[Opening Stored data section]
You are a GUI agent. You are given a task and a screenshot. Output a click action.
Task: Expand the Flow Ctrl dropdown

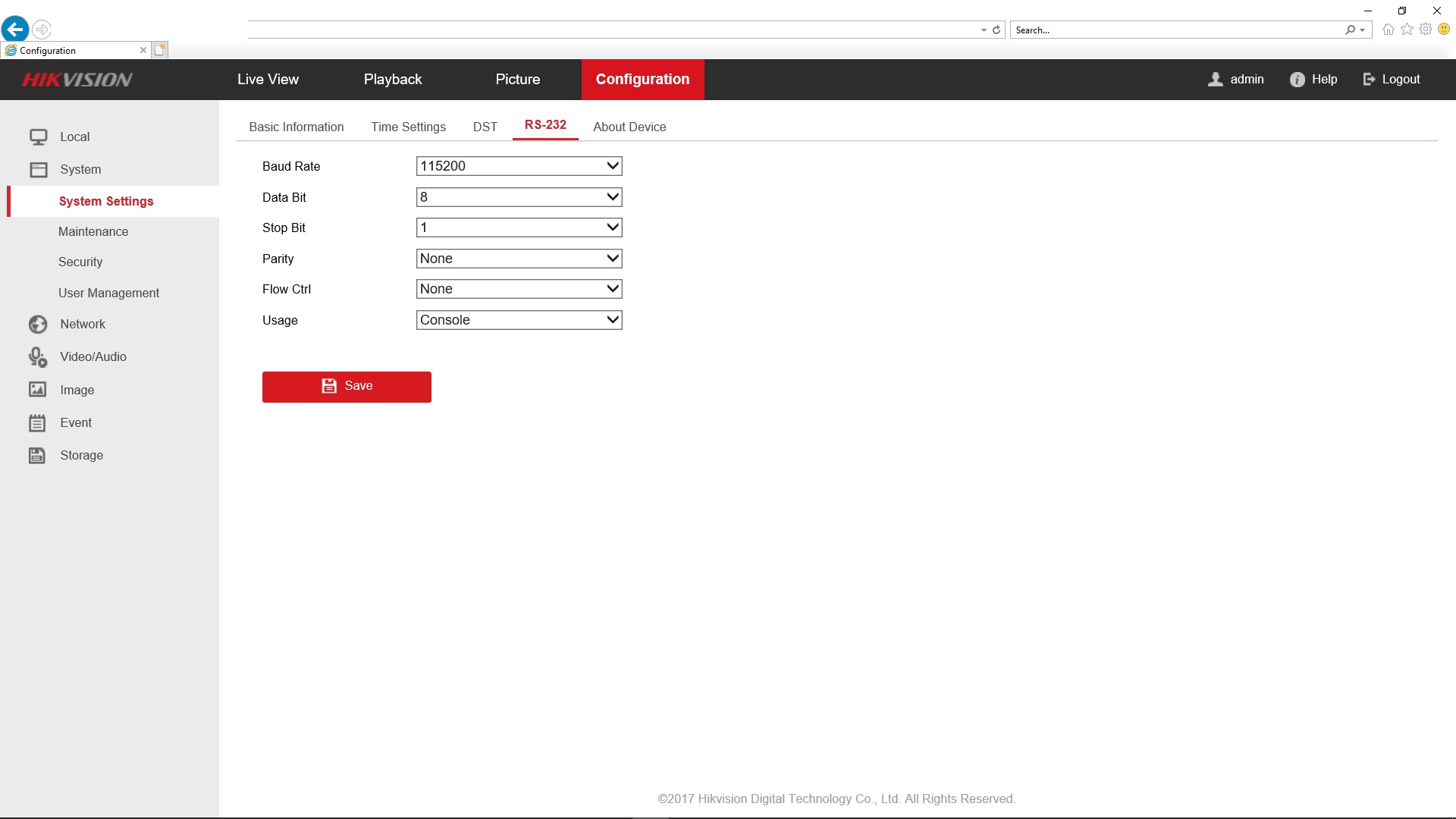coord(519,289)
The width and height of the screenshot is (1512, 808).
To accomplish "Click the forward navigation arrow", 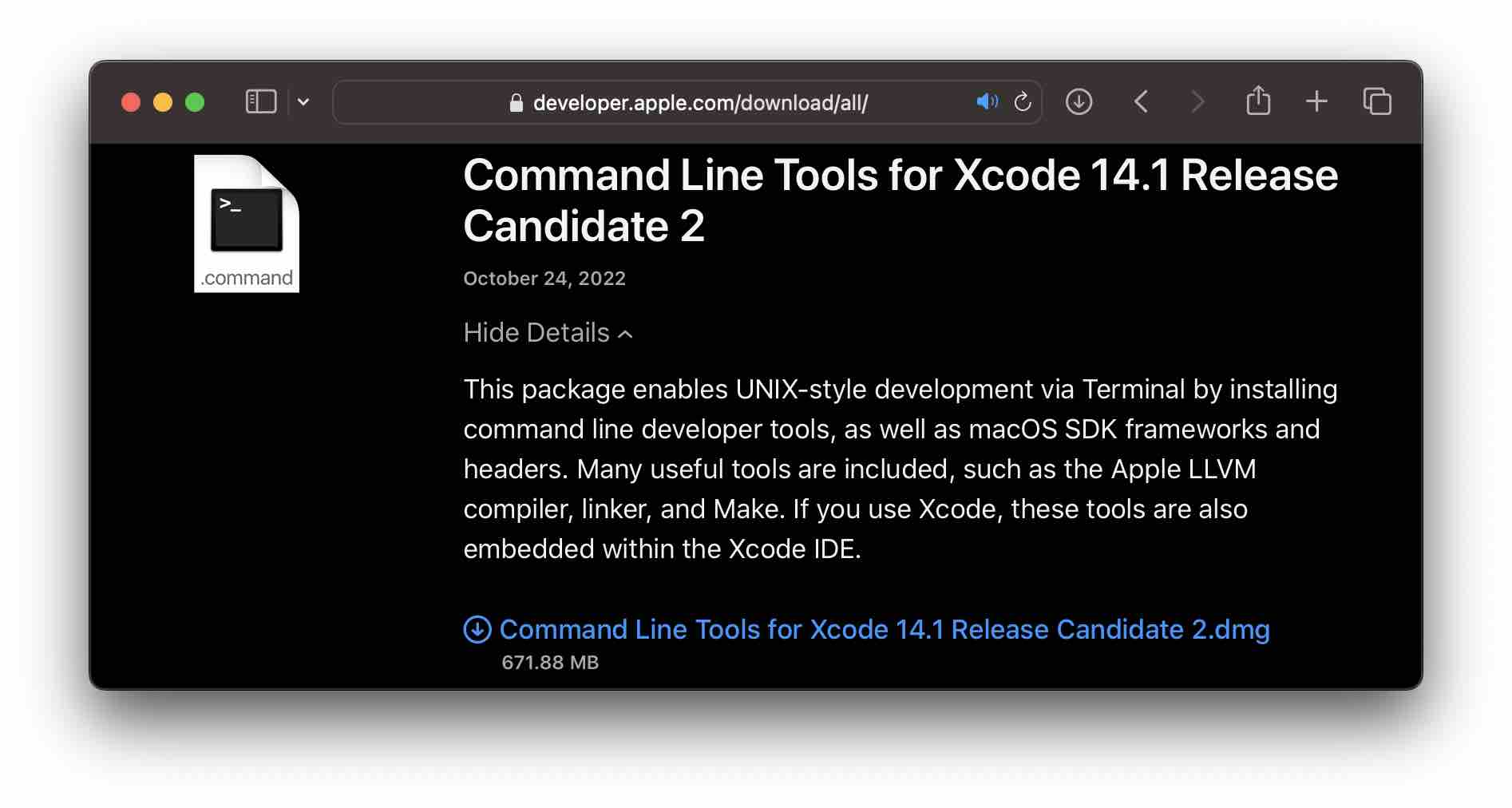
[Closing Stored data section]
Transcribe all of the lines above exactly as given. The pictures stay out.

You are a GUI agent. You are given a task and a screenshot. Output a click action.
Task: Expand the Flow Ctrl dropdown

coord(519,289)
The width and height of the screenshot is (1512, 808).
To accomplish "Click the forward navigation arrow", 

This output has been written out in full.